Usually I read purely for enjoyment but every now and then a book comes along that is so powerful that I know it will impact upon my everyday life for a long time. Big words, but Turn Of Mind is definitely one of these books.
Firstly, I just want to mention the marketing of this book which I feel is maybe a little off key. The edition that I have bears an unfortunate resemblance to a certain blockbuster series that you will almost certainly recognise, and in fact two separate friends on two separate occasions spotted it lying around my flat and exclaimed 'ugh, you aren't reading one of those Twilight rip-off books are you?'. Another problem that has been mentioned in a couple of other reviews I've read is that the blurb suggests this is a fairly traditional crime thriller which has led to false expectations and disappointment for some readers. Turn Of Mind is neither of these things but it is a truly unique and thought-provoking novel.
An elderly woman is found murdered in her home in a gruesome manner, and bizarrely, her fingers have been expertly dissected away from her hand and can't be found. Naturally the police immediately turn to her best friend and adversary Dr Jennifer White, an eminent hand surgeon. The problem is that there is no concrete evidence, and Jennifer herself is well on her way into the slow decline of Alzheimer's disease. Jennifer is unable to even remember that her friend is dead most of the time, never mind remember if she was the one who killed her.

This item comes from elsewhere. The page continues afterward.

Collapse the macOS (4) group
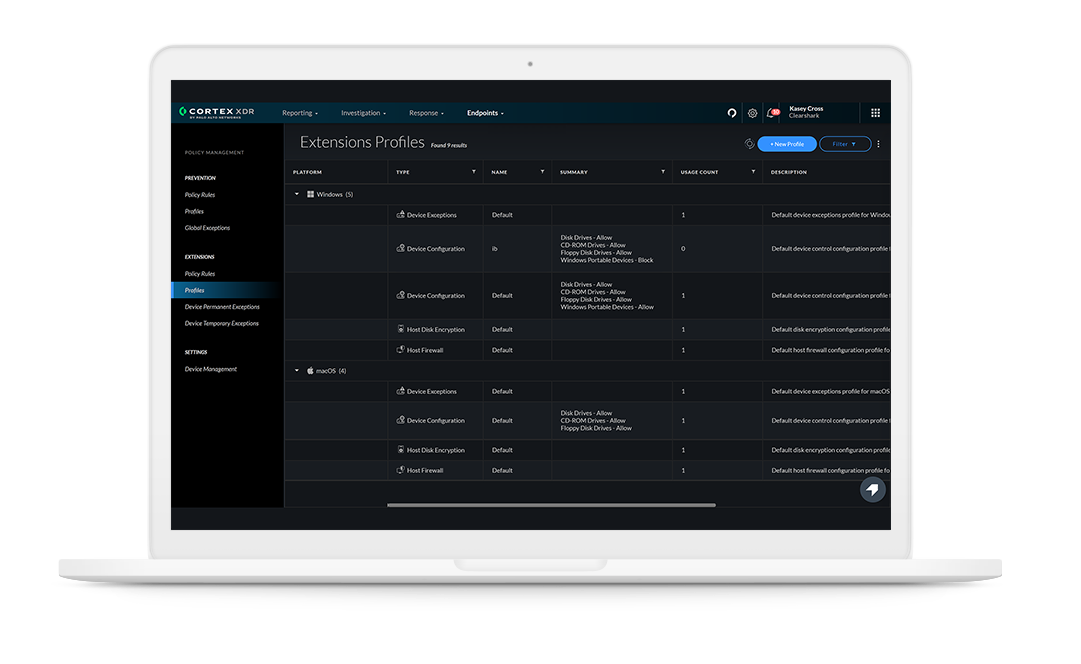 (x=297, y=370)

The murder provides an interesting backdrop to what is really a fascinating study of the turmoil that Alzheimer's disease, and dementia in general, inflicts on the mind. The prose is disjointed, the paragraphs short, the timeline flits back and forth as we travel between Jennifer's more lucid periods in the present and the old memories she escapes to. LaPlante vividly illustrates the sickening impact that dementia can have on the individual as well as the whole family unit. What's more, she explores the attitudes of society as a whole to individuals with dementia. It really made me reflect upon my behaviour towards my own patients and gave me a whole new awareness of their potential level of insight into their condition. I have also regularly seen quite dubious behaviour from colleagues, relatives, and other patients towards people with dementia on the ward, and reading this book made me want to actively challenge that.
Murder mysteries are always scary but for me the most terrifying thing of all was contemplating the prospect that any one of us could succumb to this very common condition, which is the worst way to live out old age that I can imagine. The plot is intriguing and the ending is satisfying but I think that all of us could potentially take a lot more than that away from this great book.
This book counts towards my RIP VII challenge!